==== THE DATA ====
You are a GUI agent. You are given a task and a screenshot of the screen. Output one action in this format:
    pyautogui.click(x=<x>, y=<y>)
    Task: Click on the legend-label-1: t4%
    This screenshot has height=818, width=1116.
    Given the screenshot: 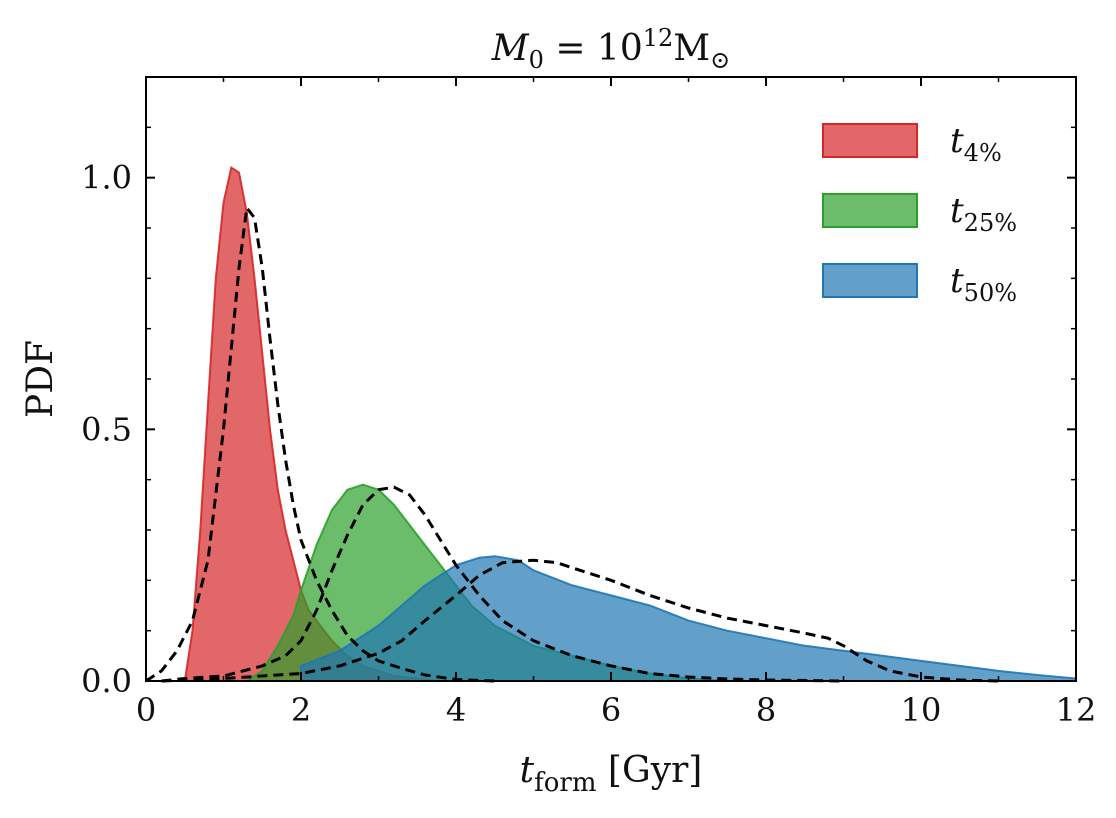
====
### EXERCISE DESCRIPTION
Lay out every line of the records above as a JSON list of strings, one string per line, with blank lines dropped. Leave the pictures out.

### EXERCISE RESPONSE
[
  "You are a GUI agent. You are given a task and a screenshot of the screen. Output one action in this format:",
  "    pyautogui.click(x=<x>, y=<y>)",
  "    Task: Click on the legend-label-1: t4%",
  "    This screenshot has height=818, width=1116.",
  "    Given the screenshot: "
]